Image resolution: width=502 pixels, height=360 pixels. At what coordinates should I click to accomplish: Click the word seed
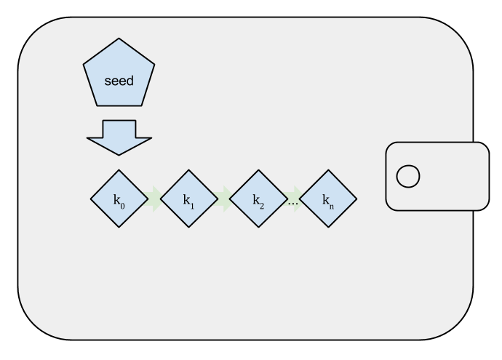point(119,81)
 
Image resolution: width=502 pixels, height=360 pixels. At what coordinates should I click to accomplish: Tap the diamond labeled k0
point(119,199)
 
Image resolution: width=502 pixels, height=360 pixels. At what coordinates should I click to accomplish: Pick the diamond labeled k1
point(188,199)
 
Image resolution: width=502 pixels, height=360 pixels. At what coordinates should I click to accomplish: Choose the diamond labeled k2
point(258,199)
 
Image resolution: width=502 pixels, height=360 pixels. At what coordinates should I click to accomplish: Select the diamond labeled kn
point(328,199)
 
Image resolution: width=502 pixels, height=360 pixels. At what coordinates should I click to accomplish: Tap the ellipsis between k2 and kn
point(293,203)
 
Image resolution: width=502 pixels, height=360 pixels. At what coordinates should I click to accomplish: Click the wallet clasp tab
point(437,175)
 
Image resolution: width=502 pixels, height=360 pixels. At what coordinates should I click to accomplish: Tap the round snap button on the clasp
point(407,175)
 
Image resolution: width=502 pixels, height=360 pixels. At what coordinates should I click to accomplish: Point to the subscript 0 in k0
point(122,205)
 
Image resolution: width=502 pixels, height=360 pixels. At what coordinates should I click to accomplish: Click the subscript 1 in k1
point(192,205)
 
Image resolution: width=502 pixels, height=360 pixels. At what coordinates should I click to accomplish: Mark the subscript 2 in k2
point(262,205)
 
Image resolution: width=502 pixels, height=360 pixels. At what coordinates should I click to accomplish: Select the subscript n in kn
point(332,205)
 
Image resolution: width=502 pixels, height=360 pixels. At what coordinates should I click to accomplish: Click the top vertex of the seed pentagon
point(119,39)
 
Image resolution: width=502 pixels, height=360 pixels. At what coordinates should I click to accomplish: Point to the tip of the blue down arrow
point(119,154)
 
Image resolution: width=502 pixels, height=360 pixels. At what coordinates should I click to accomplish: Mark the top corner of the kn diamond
point(328,171)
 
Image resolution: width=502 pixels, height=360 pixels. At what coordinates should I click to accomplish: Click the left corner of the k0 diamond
point(91,199)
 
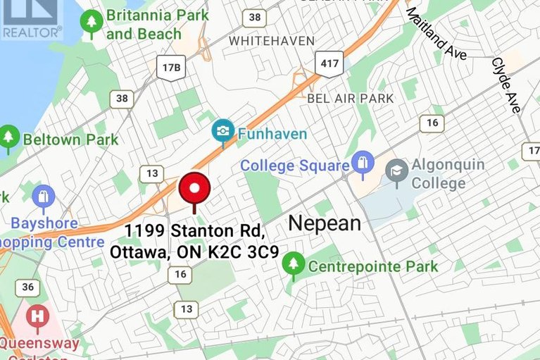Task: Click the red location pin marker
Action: (195, 190)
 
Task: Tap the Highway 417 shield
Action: (329, 64)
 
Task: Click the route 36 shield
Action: (27, 287)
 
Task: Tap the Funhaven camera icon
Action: (223, 132)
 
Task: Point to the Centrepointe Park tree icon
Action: (293, 265)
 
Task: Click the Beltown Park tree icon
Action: (9, 137)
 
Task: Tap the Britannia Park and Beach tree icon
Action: (91, 23)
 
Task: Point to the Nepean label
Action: (325, 224)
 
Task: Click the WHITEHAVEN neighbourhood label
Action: (272, 41)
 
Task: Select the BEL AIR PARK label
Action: (351, 99)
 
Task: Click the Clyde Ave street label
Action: (506, 85)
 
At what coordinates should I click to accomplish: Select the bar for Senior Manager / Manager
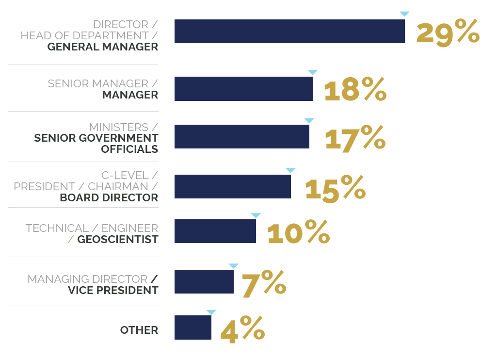pos(243,89)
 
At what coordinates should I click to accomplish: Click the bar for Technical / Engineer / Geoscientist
pos(215,231)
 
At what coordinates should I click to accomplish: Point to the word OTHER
pos(139,330)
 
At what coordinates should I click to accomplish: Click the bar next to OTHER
pos(192,327)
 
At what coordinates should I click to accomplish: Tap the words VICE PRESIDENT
pos(113,290)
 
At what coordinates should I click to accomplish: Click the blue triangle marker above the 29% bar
pos(404,14)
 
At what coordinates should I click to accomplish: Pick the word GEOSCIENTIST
pos(117,239)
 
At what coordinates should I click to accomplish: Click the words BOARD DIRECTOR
pos(109,197)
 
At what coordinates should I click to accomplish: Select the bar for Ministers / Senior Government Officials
pos(241,136)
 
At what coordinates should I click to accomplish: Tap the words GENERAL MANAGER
pos(103,47)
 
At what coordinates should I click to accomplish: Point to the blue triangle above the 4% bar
pos(211,312)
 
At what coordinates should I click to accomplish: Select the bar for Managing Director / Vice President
pos(204,281)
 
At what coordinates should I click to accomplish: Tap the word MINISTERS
pos(118,127)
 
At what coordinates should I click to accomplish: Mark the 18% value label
pos(355,89)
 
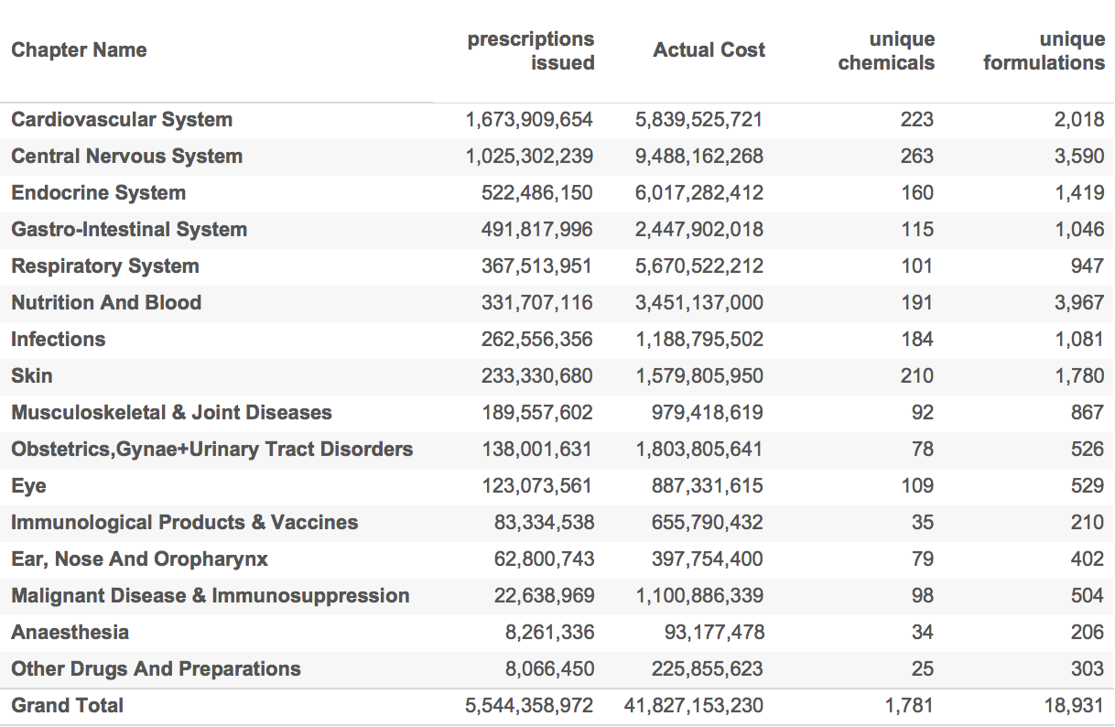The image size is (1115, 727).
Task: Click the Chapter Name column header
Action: pos(79,50)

_ _ _ _

*STATED TASK*: Rewrite the entries from the line containing "Engineer / Geoscientist" through the line containing "pos(192,327)", keeping their requests, and add 26 to every coordinate in their answers.

*PROBLEM SOLUTION*:
At what coordinates should I click to accomplish: Click the bar for Technical / Engineer / Geoscientist
pos(241,257)
 
At what coordinates should I click to accomplish: Point to the word OTHER
pos(165,356)
 
At what coordinates should I click to accomplish: Click the bar next to OTHER
pos(218,353)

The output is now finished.